== TEXT EXCERPT ==

With million refugees worldwide threatened by hunger, UN appeals for urgent aid

Refugees in Guinea
With more than a million refugees worldwide threatened with hunger and malnutrition in the New Year due to food shortages, the United Nations today launched an urgent appeal for international aid, especially for Africa where some woman have resorted to prostitution to feed their children.

Several hundred thousand refugees are already struggling to survive on drastically reduced food rations, the UN High Commissioner for Refugees (UNHCR) said.

"In this holiday season, we want to draw attention to their plight, which will only worsen unless the [UN] World Food Programme (WFP), UNHCR's partner agency, urgently receives the funding it is seeking," agency spokesman Ron Redmond told a news briefing in Geneva. "We urgently appeal to donor countries worldwide to come to their help by generously supporting WFP's appeals."

He voiced particular concern over Africa. In Zambia, distribution of lentils and cereals, two essential food products, has been halved in the past two months. Overall food rations will soon have to be cut by half, putting 87,000 of Zambia's 191,000 refugees at risk of malnutrition.

"Already, we are hearing reports of refugee women resorting to prostitution to support themselves and their children," Mr. Redmond said. Field offices also report there has been a marked increase in children dropping out of school, presumably to help their families find food.

In Tanzania, daily rations of lentils and of maize, the most important staple in the refugees' diet, were reduced by 25 per cent in 13 camps in October. A joint UNHCR-WFP mission in November found that the rate of malnutrition among some 400,000 Burundian and Congolese refugees in Tanzanian camps is on the rise.

Malnutrition also threatens some 118,000 refugees in Ethiopia, and another 224,000 in Kenya. Both countries face imminent cuts unless there are immediate donations of cash or food commodities. In the Democratic Republic of the Congo (DRC), WFP says it will need to make 30 per cent cuts in food rations from January, with adverse consequences for thousands of internally displaced people (IDPs) and refugees.

===
== DATA SECTION ==

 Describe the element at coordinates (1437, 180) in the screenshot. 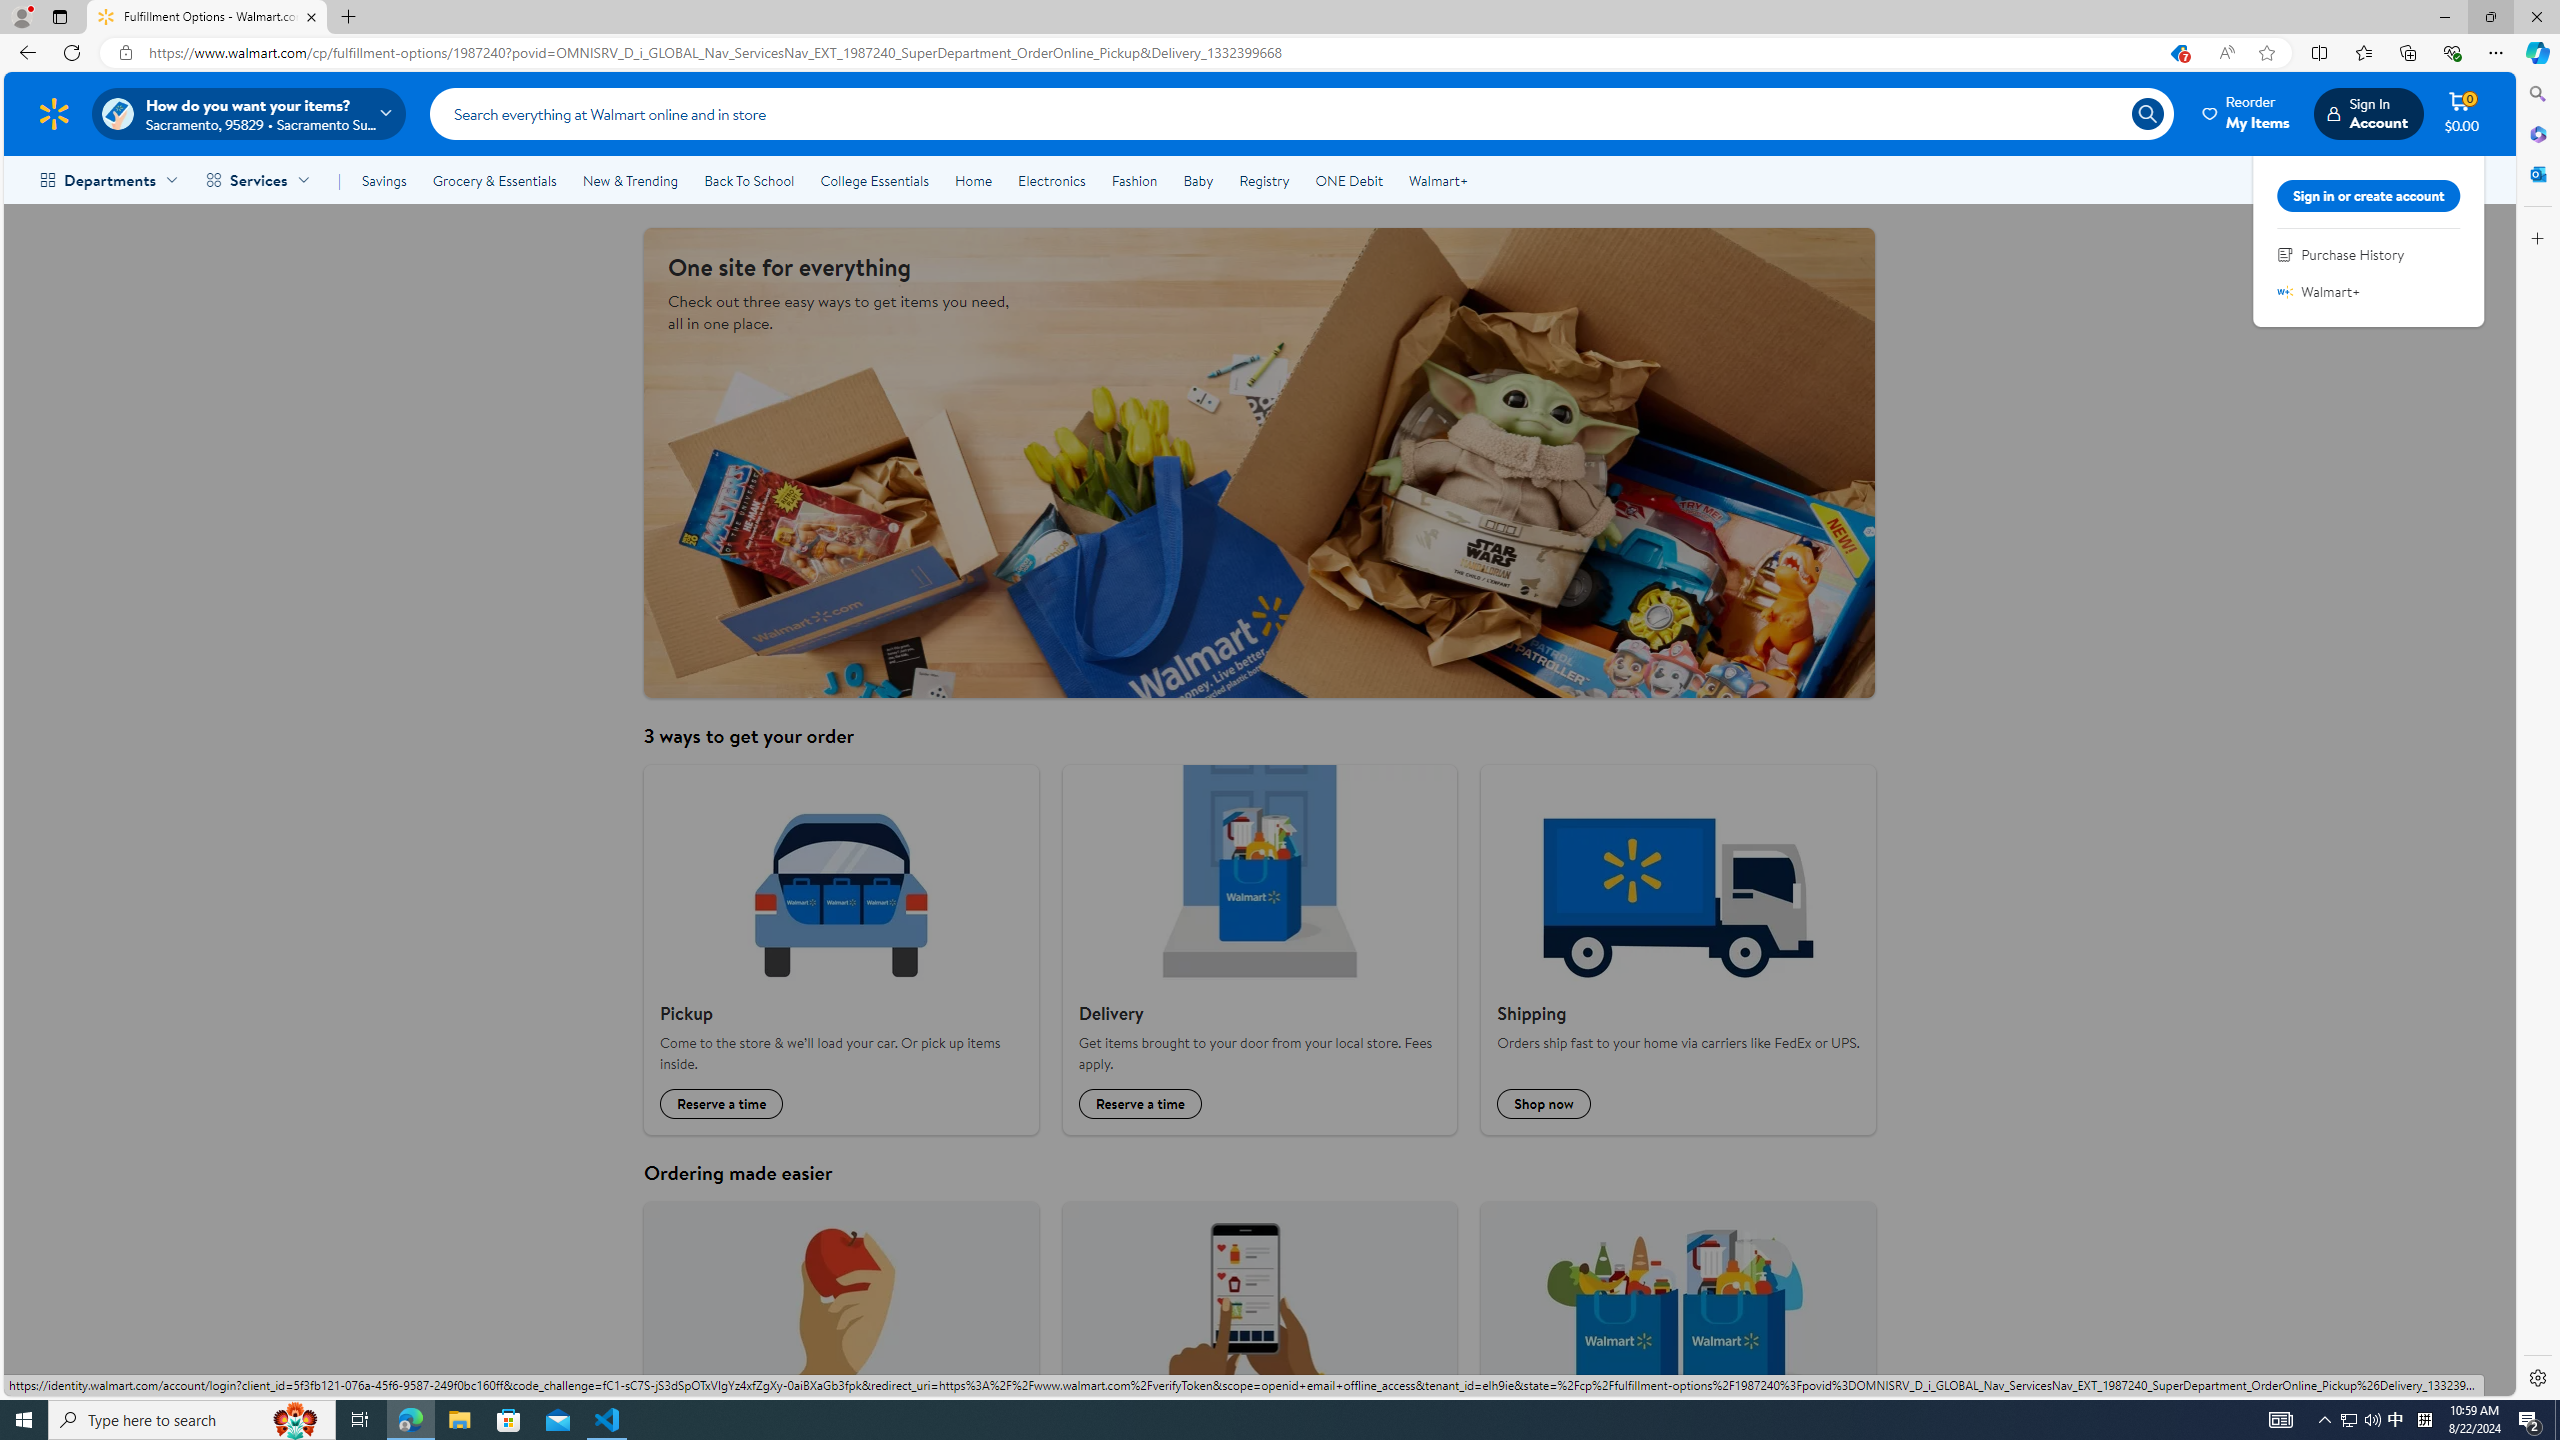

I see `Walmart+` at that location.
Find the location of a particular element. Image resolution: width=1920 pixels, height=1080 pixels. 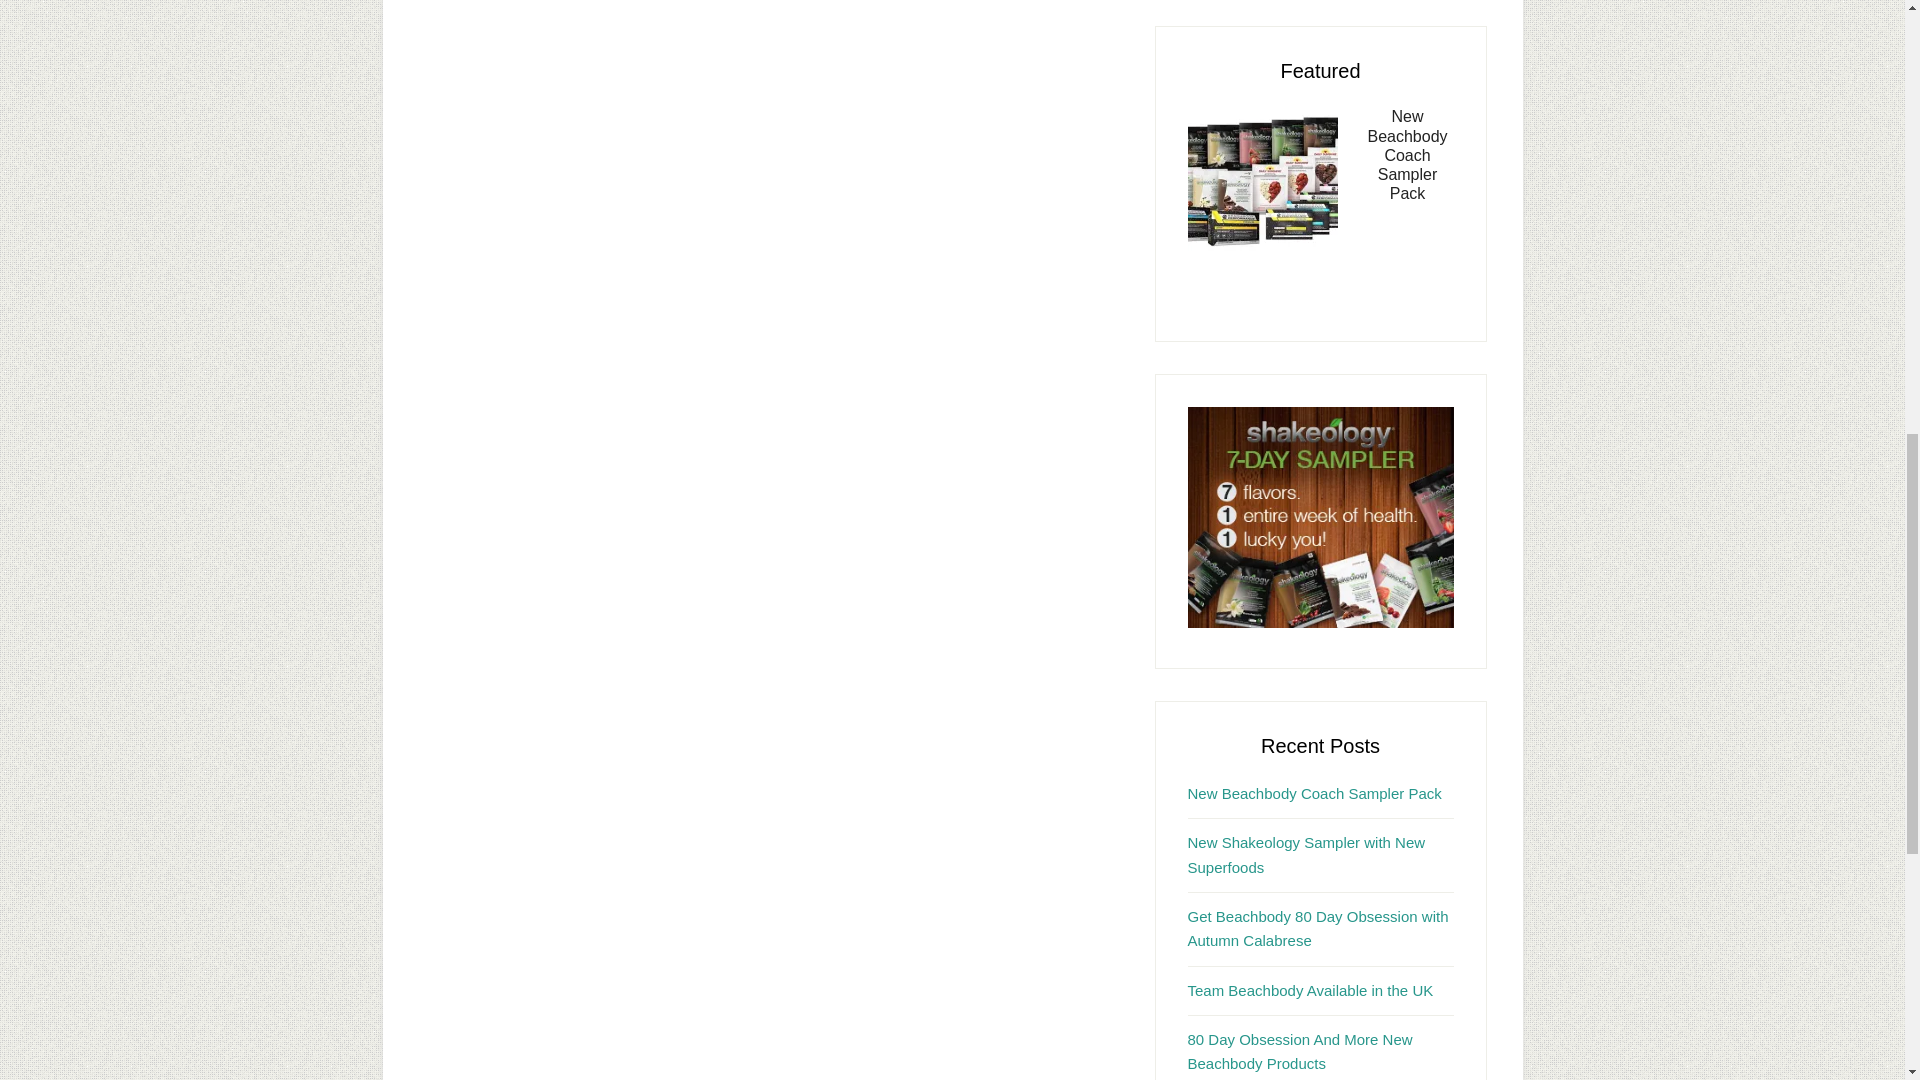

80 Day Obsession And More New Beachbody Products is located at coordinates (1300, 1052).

===

**EXERCISES TO COMPLETE**
[1] From the refugee food-aid article, give the part that opens with the words containing "With million refugees" and closes with "Refugees (UNHCR) said.", swapping "hunger" for "starvation".
[2] Please carry on the refugee food-aid article past its last sentence.

**ANSWERS PER TASK**
[1]
With million refugees worldwide threatened by starvation, UN appeals for urgent aid

Refugees in Guinea
With more than a million refugees worldwide threatened with starvation and malnutrition in the New Year due to food shortages, the United Nations today launched an urgent appeal for international aid, especially for Africa where some woman have resorted to prostitution to feed their children.

Several hundred thousand refugees are already struggling to survive on drastically reduced food rations, the UN High Commissioner for Refugees (UNHCR) said.

[2]
Africa is not the only continent facing a breakdown in the food pipeline. IDPs in Azerbaijan face a complete cut in food aid in the New Year. Rations for 140,000 Azerbaijanis displaced by the Nagorno-Karabakh conflict with Armenia more than a decade ago were halved last month, but food stocks are so low that more drastic measures will be needed soon.

And the WFP yesterday launched a $1.2 million appeal to cover the immediate needs of 350,000 IDPs in Colombia, civilian victims of decades of military strife. To date, the agency's current 18-month relief operation, which started in October 2003, has received $14.3 million and needs the additional funds to tide it over through March.

In a related development the UN Food and Agriculture Organization (FAO) and the European Commission today announced a new €15 million (euro) partnership programme to improve the ability of decision makers to target food insecure and vulnerable people and take effective action to reduce hunger.

The three-year project covers 20 countries representing three very different food insecurity situations. Some, such as Eritrea and the DRC, are in the grip of protracted crisis or conflict. Others, such as Laos and Malawi, suffer chronic, structural food insecurity, while the third group, such as Tajikistan and Georgia, are making the difficult transition from a centrally planned to a free market economy.